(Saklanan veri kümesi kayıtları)
■ ■ ■

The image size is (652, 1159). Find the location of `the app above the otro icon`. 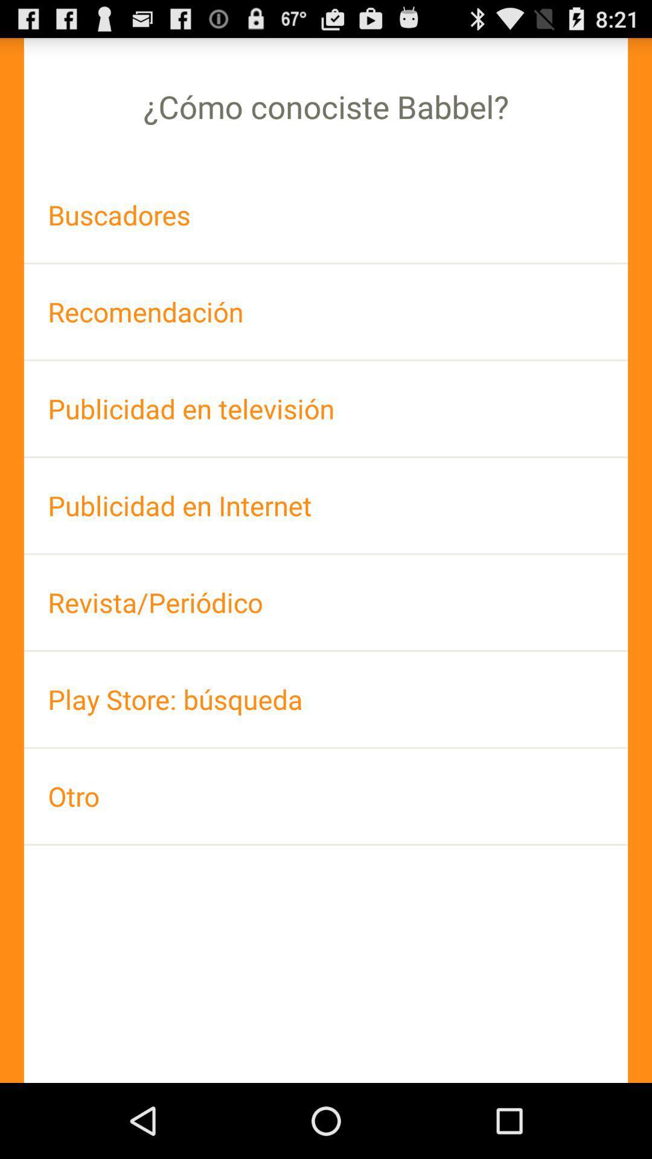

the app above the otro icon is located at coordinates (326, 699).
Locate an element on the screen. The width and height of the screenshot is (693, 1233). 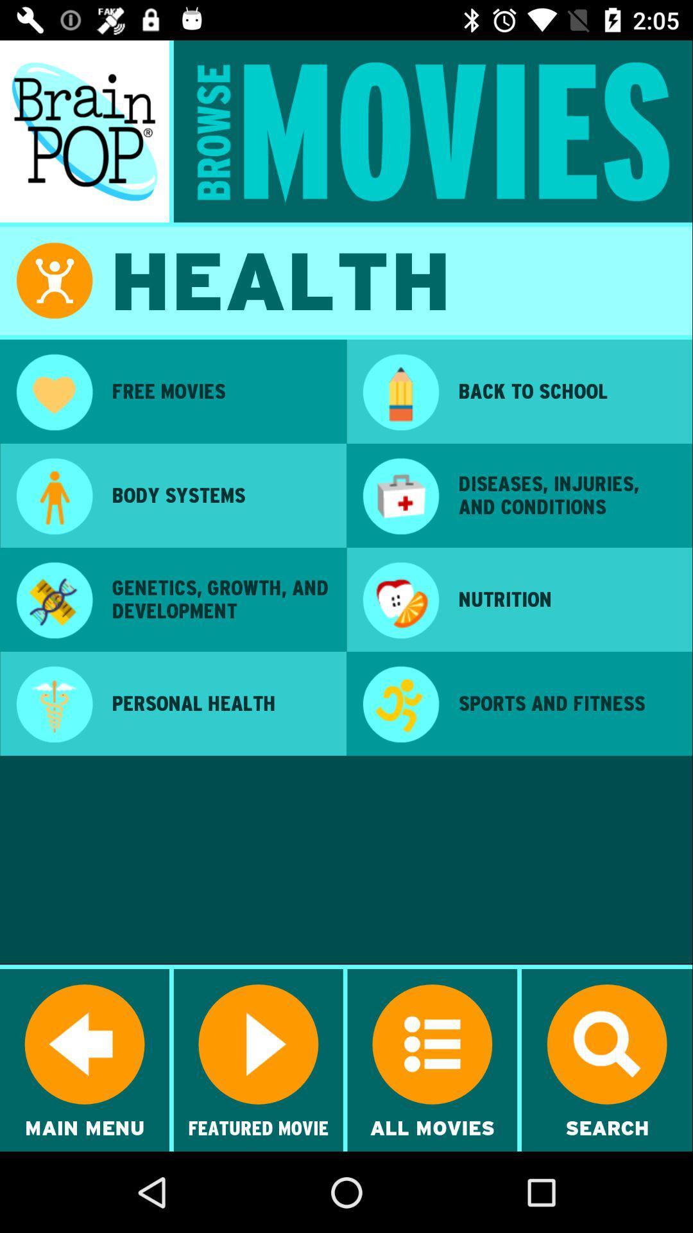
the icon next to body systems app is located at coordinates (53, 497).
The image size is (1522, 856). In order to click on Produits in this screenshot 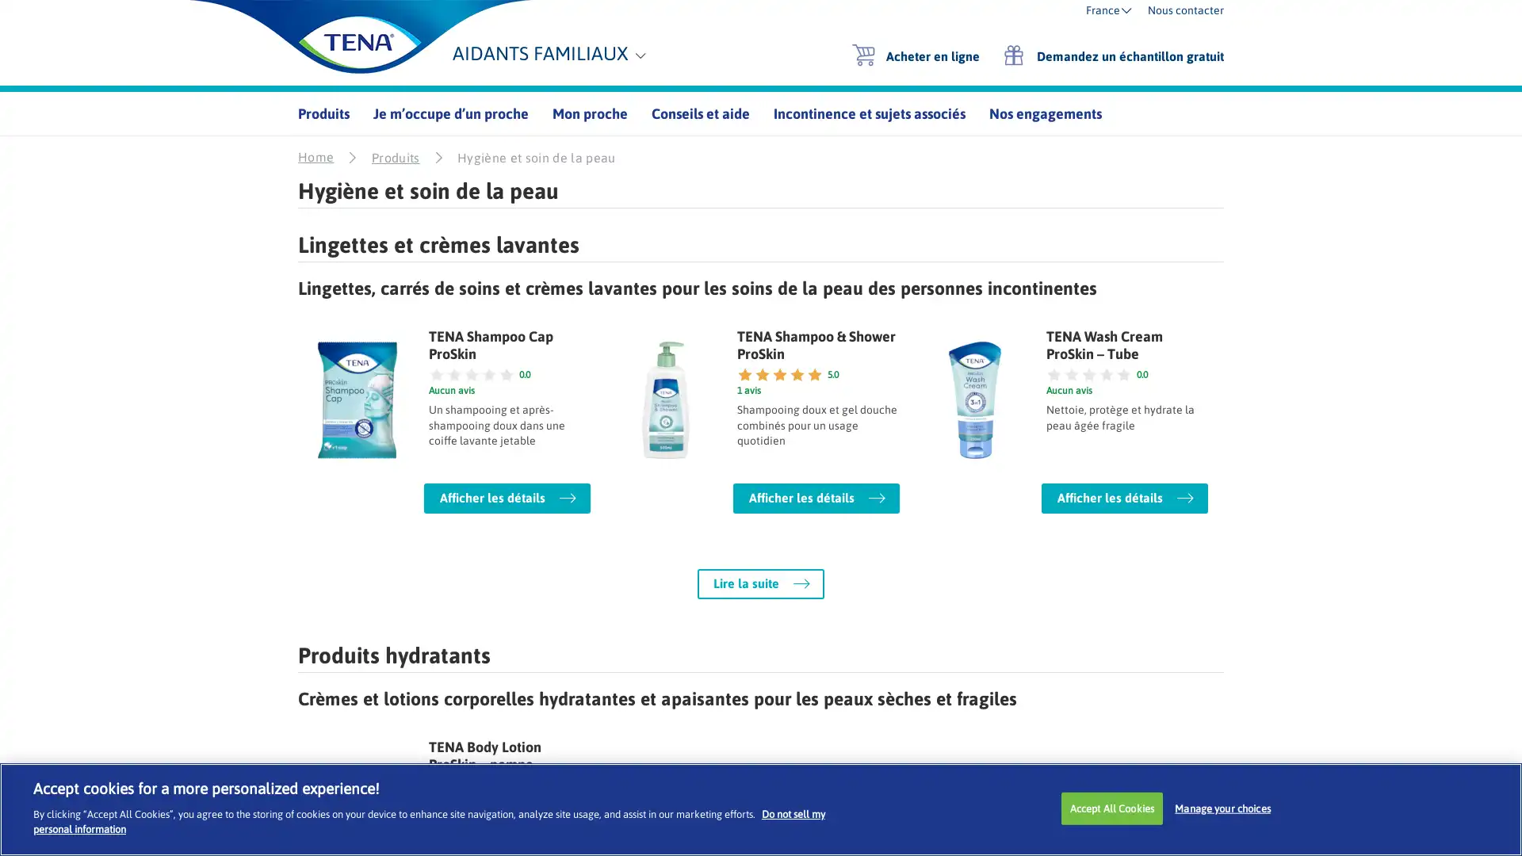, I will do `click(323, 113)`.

■ ■ ■

# Alıştırma hedefi:
Kayıtların en başından "the app above the otro icon is" ifadesinin geçtiği satıra kadar her şeyi, iki ucu da dahil ederek harfi harfine çıkarın. Resimleri yanıta almayın.

# Görev çıktısı:
The image size is (652, 1159). Find the location of `the app above the otro icon`. 

the app above the otro icon is located at coordinates (326, 699).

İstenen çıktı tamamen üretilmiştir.